IA-3: Device Identification And Authentication
Control Family:
Threats Addressed:
Baselines:
- Low
N/A
- Moderate
- IA-3
- High
- IA-3
Next Version:
- NIST Special Publication 800-53 Revision 5:
- IA-3: Device Identification and Authentication
Control Statement
The information system uniquely identifies and authenticates [Assignment: organization-defined specific and/or types of devices] before establishing a [Selection (one or more): local; remote; network] connection.
Supplemental Guidance
Organizational devices requiring unique device-to-device identification and authentication may be defined by type, by device, or by a combination of type/device. Information systems typically use either shared known information (e.g., Media Access Control [MAC] or Transmission Control Protocol/Internet Protocol [TCP/IP] addresses) for device identification or organizational authentication solutions (e.g., IEEE 802.1x and Extensible Authentication Protocol [EAP], Radius server with EAP-Transport Layer Security [TLS] authentication, Kerberos) to identify/authenticate devices on local and/or wide area networks. Organizations determine the required strength of authentication mechanisms by the security categories of information systems. Because of the challenges of applying this control on large scale, organizations are encouraged to only apply the control to those limited number (and type) of devices that truly need to support this capability.
Control Enhancements
IA-3(1): Cryptographic Bidirectional Authentication
Baseline(s):
The information system authenticates [Assignment: organization-defined specific devices and/or types of devices] before establishing [Selection (one or more): local; remote; network] connection using bidirectional authentication that is cryptographically based.
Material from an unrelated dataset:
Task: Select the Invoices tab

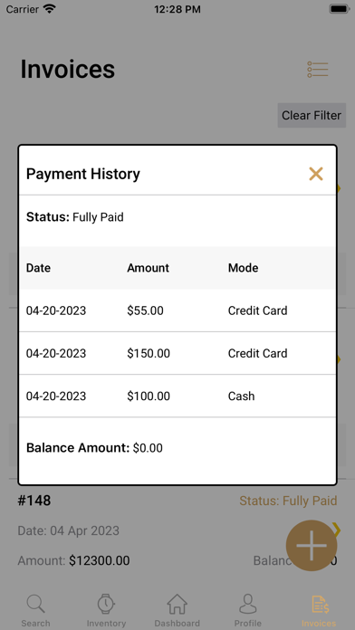Action: coord(319,611)
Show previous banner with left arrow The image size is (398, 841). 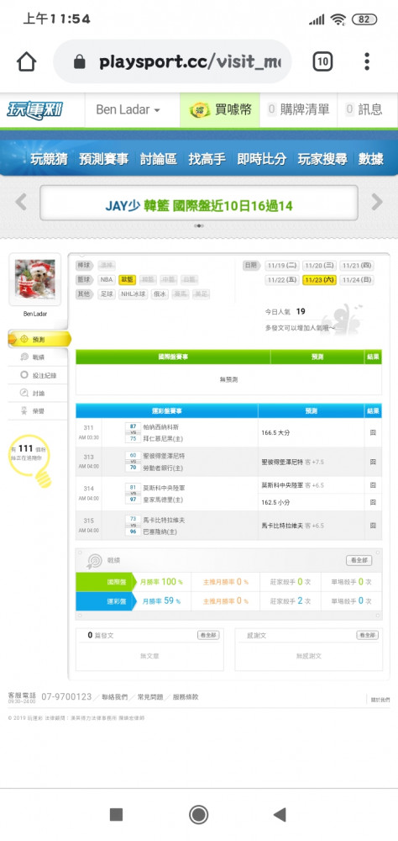tap(21, 202)
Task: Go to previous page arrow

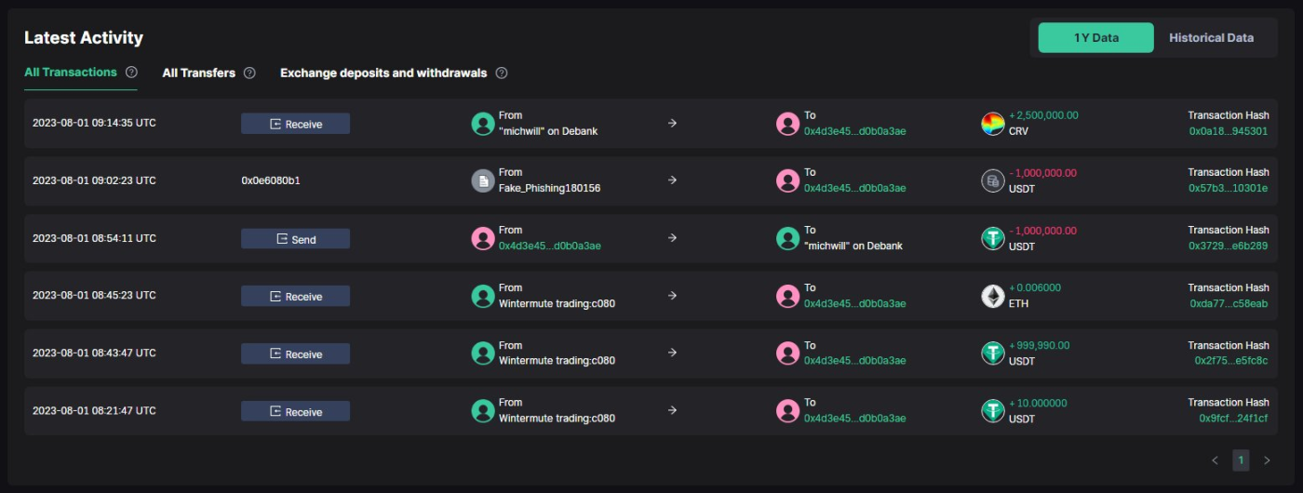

IA-3(3): Dynamic Address Allocation
Baseline(s):
The organization: Standardizes dynamic address allocation lease information and the lease duration assigned to devices in accordance with [Assignment: organization-defined lease information and lease duration]; and Audits lease information when assigned to a device.
IA-3(4): Device Attestation
Baseline(s):
The organization ensures that device identification and authentication based on attestation is handled by [Assignment: organization-defined configuration management process].